Lui sempre più guardingo, ma anche un po' annoiato: «E' possibile: stare sulla spiaggia con i ragazzi tutt'intorno che gli racconti tutte le cose».

L'ultima domanda: perché sei arrivato con due ore di ritardo?
Risposta finale del Guerriero: «E che é? Mica solamente le star fanno ritardo. C'era traffico per strada. Poi ci siamo fermati a fare benzina. E mi so' fermato pure dalle mie nonne che non vedevo da tempo. Spero di andarci pure dopo 'sta cosa qua».
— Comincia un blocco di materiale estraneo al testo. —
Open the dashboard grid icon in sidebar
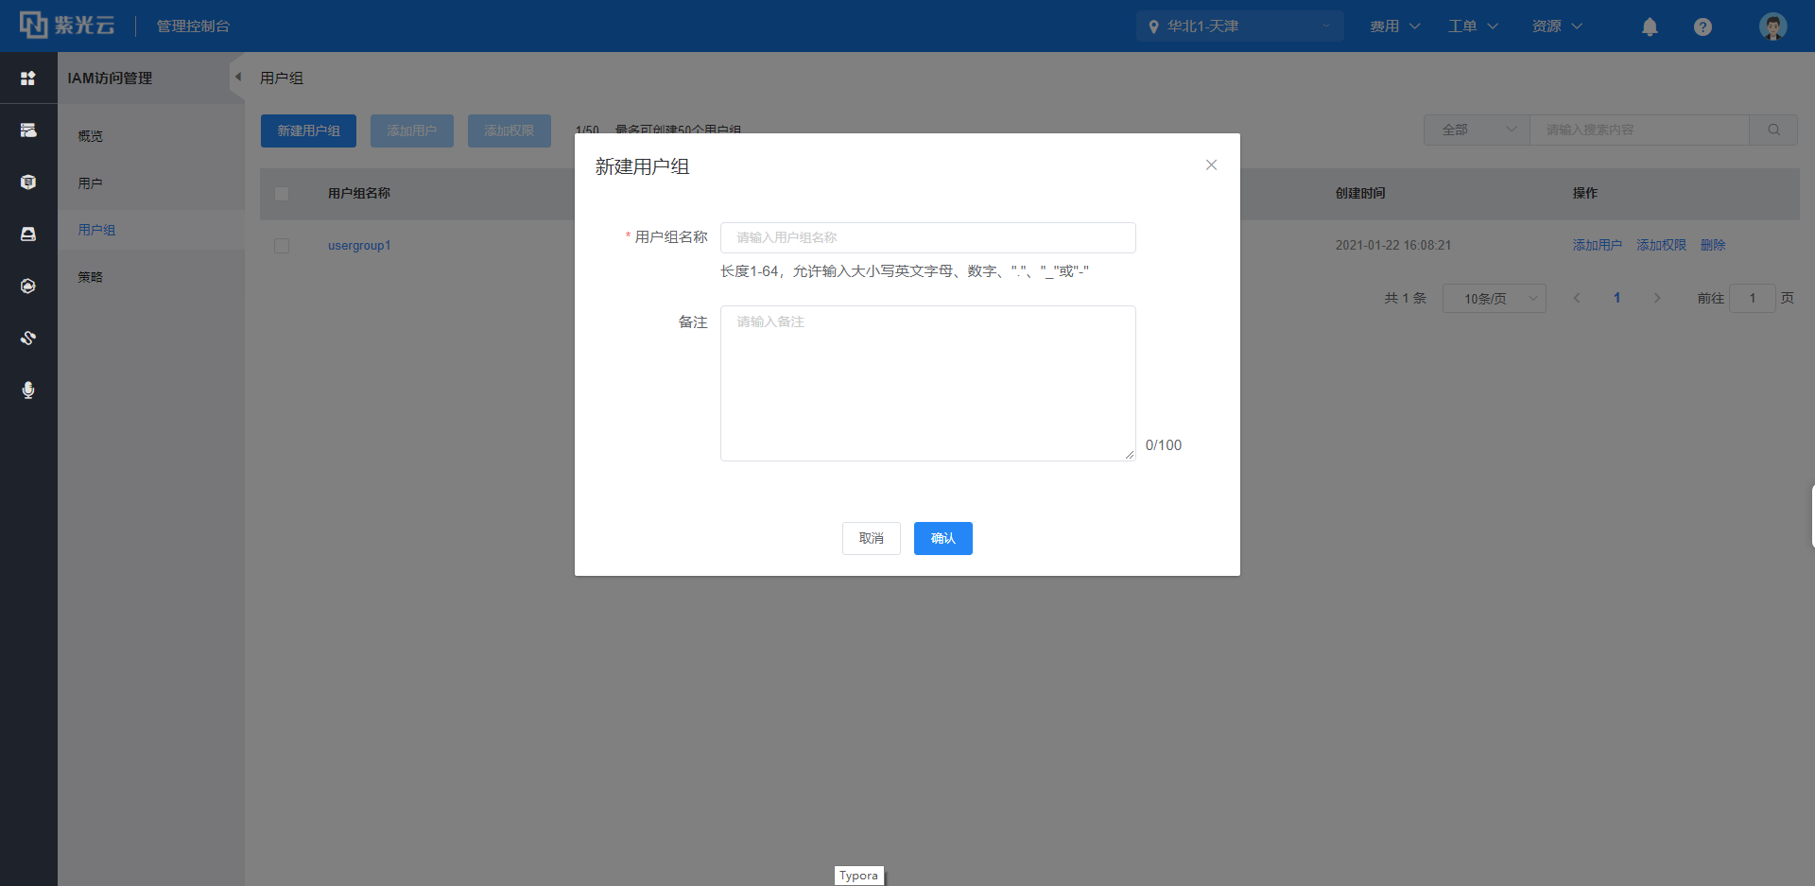 pyautogui.click(x=28, y=78)
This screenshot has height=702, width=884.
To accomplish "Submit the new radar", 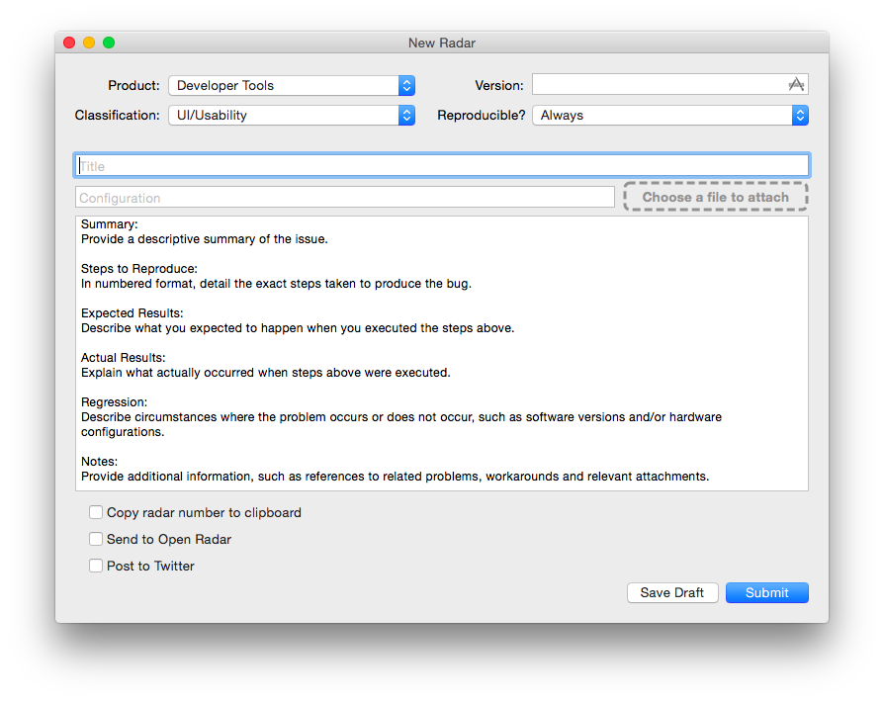I will [766, 592].
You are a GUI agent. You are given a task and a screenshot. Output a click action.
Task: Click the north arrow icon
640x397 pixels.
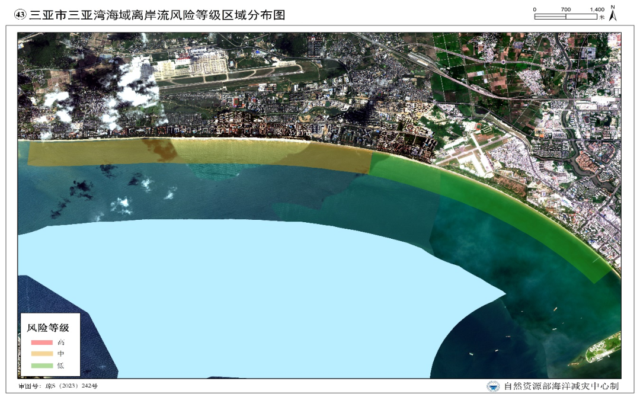(613, 13)
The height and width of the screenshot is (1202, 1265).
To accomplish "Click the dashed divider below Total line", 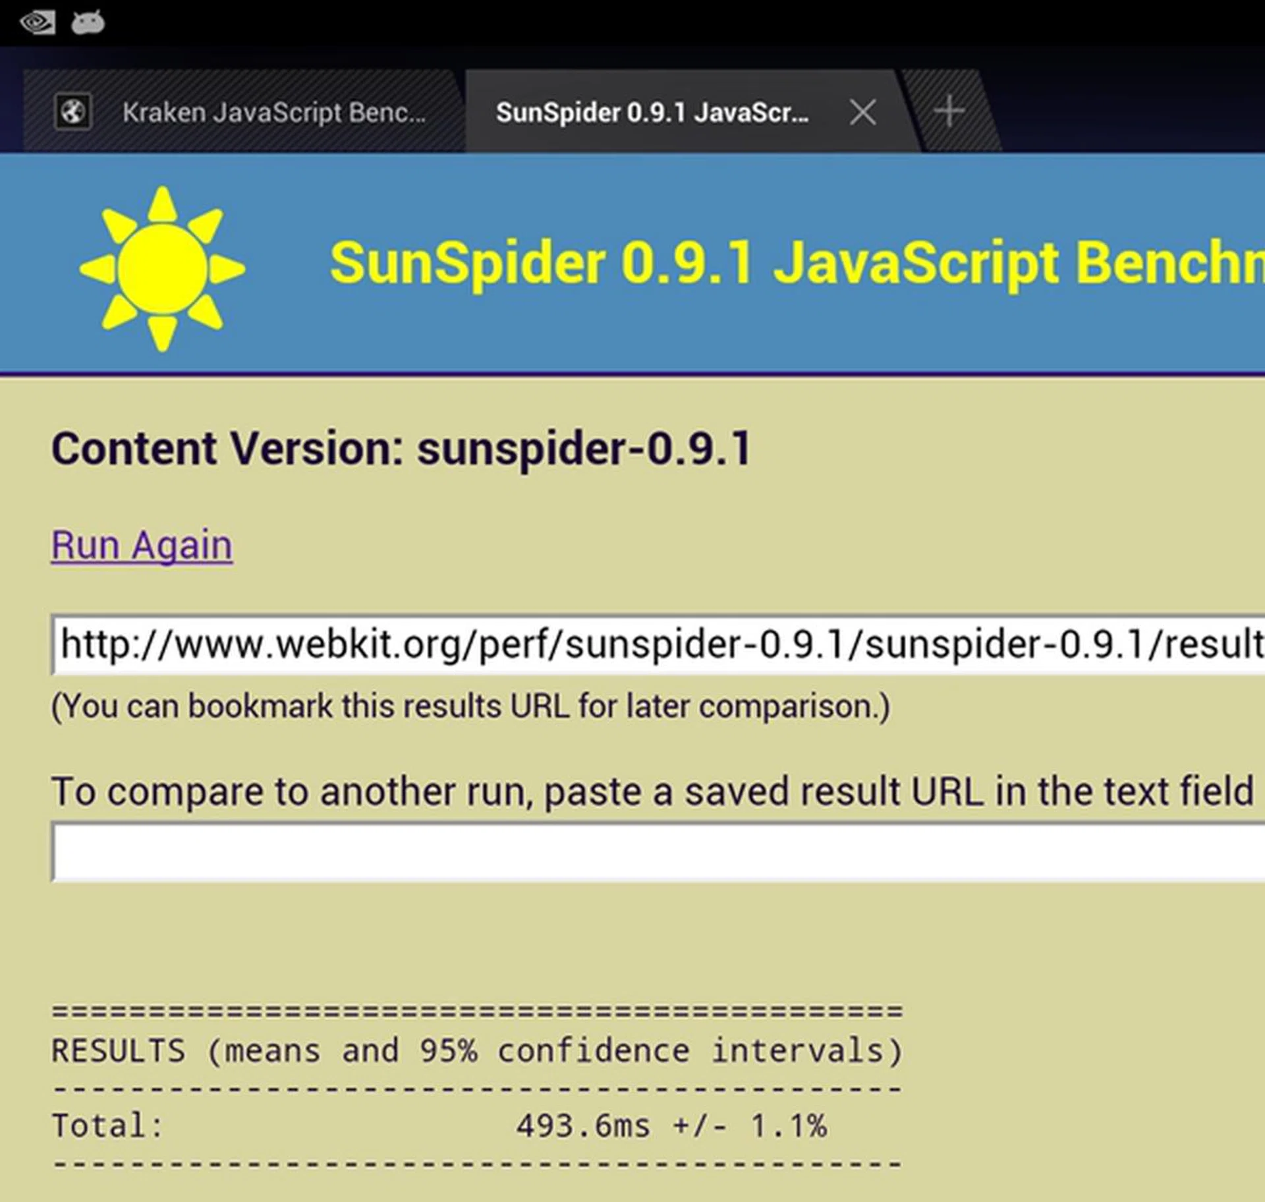I will point(477,1164).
E ci andò Taricone, a salutare di nuovo le sue nonne. Ma prima gli toccò il bagno di folla sul palco allestito in piazza San Cesidio. Lì i giocatori della Fucense gli regalarono la maglia rossblù con il numero 100, come i giorni passati nell'acquario televisivo.

Sul palco Pietro cantò le canzoni della tradizione trasaccana accompagnando il coro della Liggiera. E alla fine il saluto. Nel suo stile: «Grazie a tutti. Non so fare nulla. Non so né cantare né ballare. Resto senza parole di fronte a tanto affetto».